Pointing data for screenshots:
· · · ·

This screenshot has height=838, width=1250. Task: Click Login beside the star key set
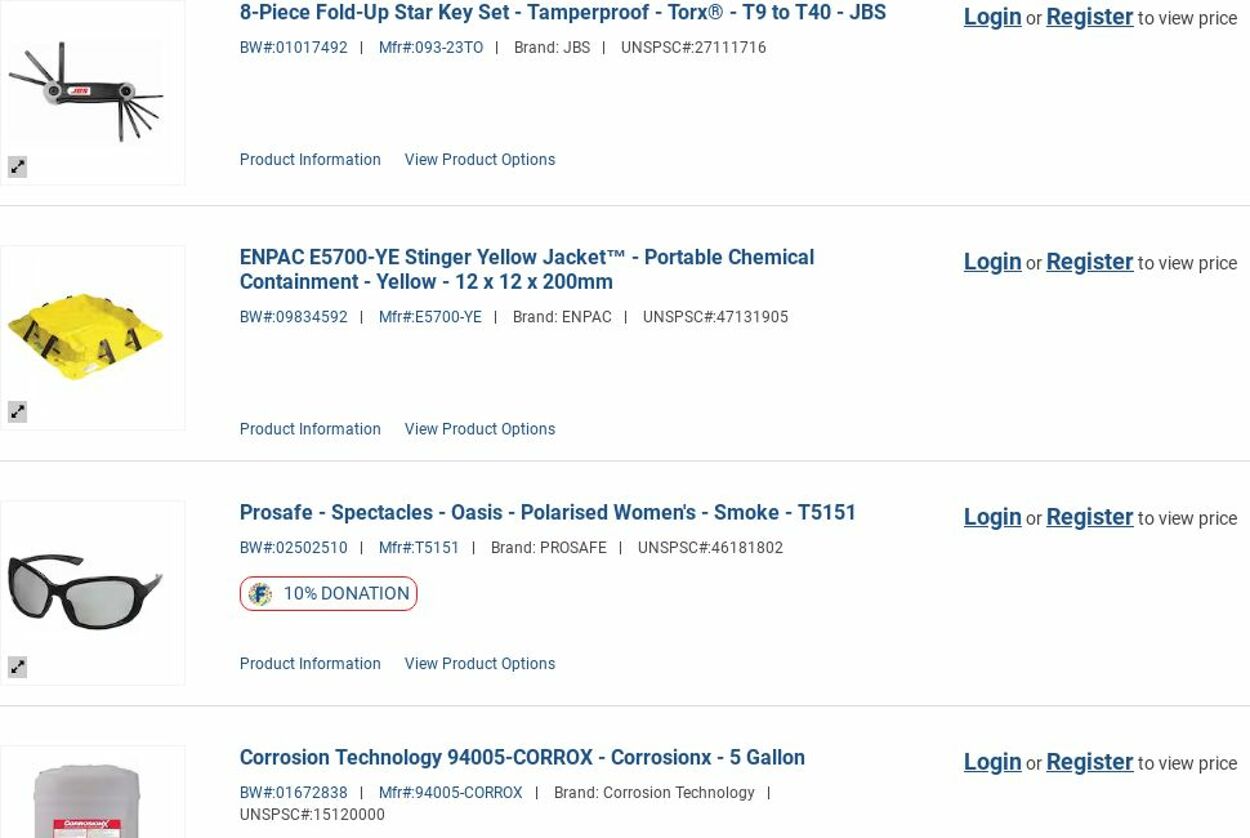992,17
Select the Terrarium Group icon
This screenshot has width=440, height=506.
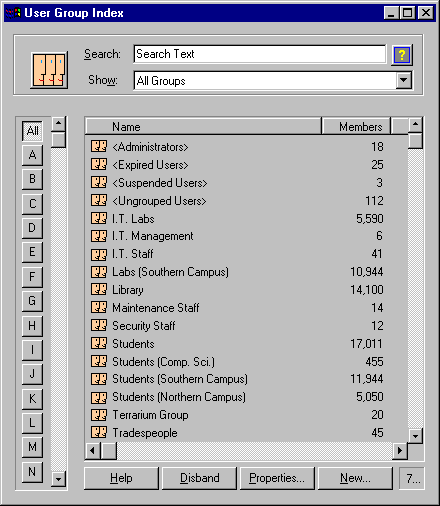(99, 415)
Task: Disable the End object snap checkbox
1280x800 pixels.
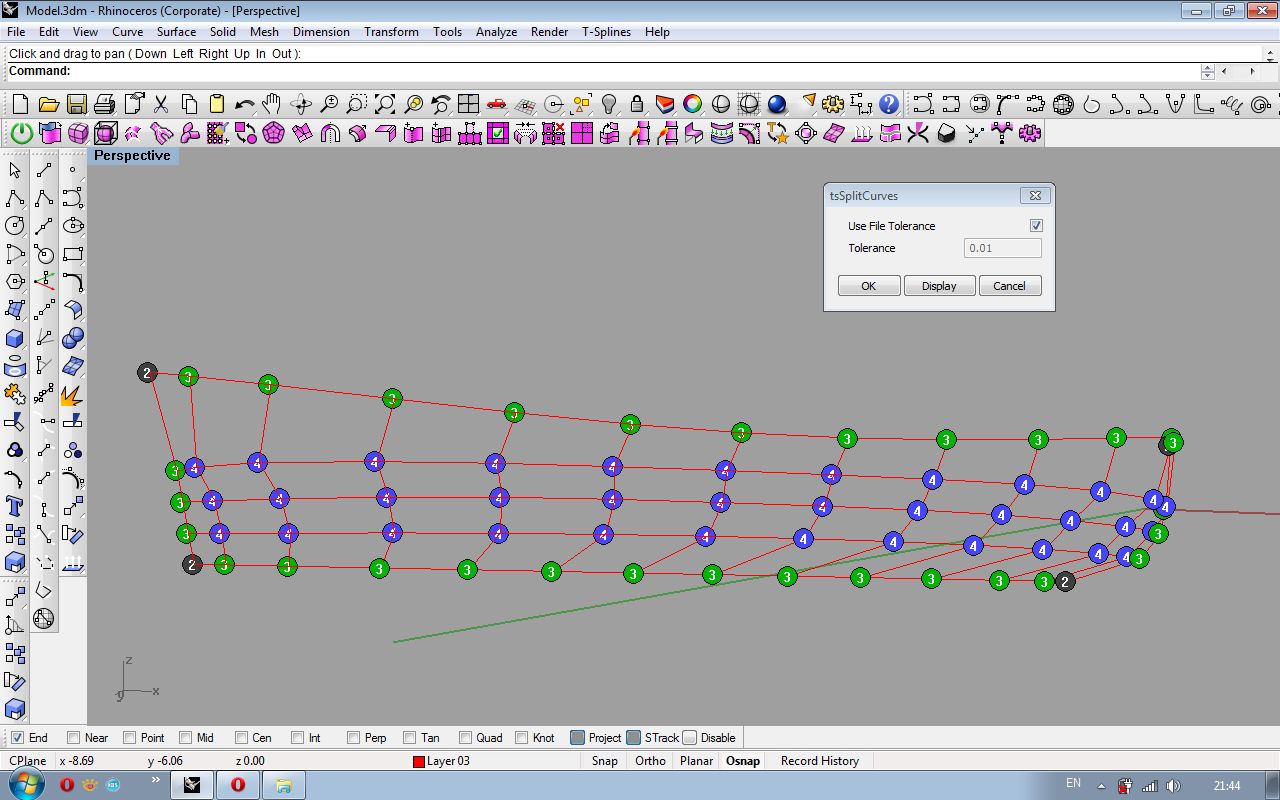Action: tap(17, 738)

· · · ·

- [WORK TO BE COMPLETED]: Rewrite every line of the listing above, requests included, and rescale the coordinates in the answers by multiplying each by 1.3 and rounding to the nearest whole number, with halves rounded up. Omit the pictures from your output.

- [ANSWER FOR THE TASK]:
This screenshot has height=838, width=1250. Task: Click Login beside the star key set
1290,22
Select the Terrarium Group icon
This screenshot has width=440, height=506.
(129, 540)
Task: Disable the End object snap checkbox
1280x800 pixels.
Action: tap(22, 959)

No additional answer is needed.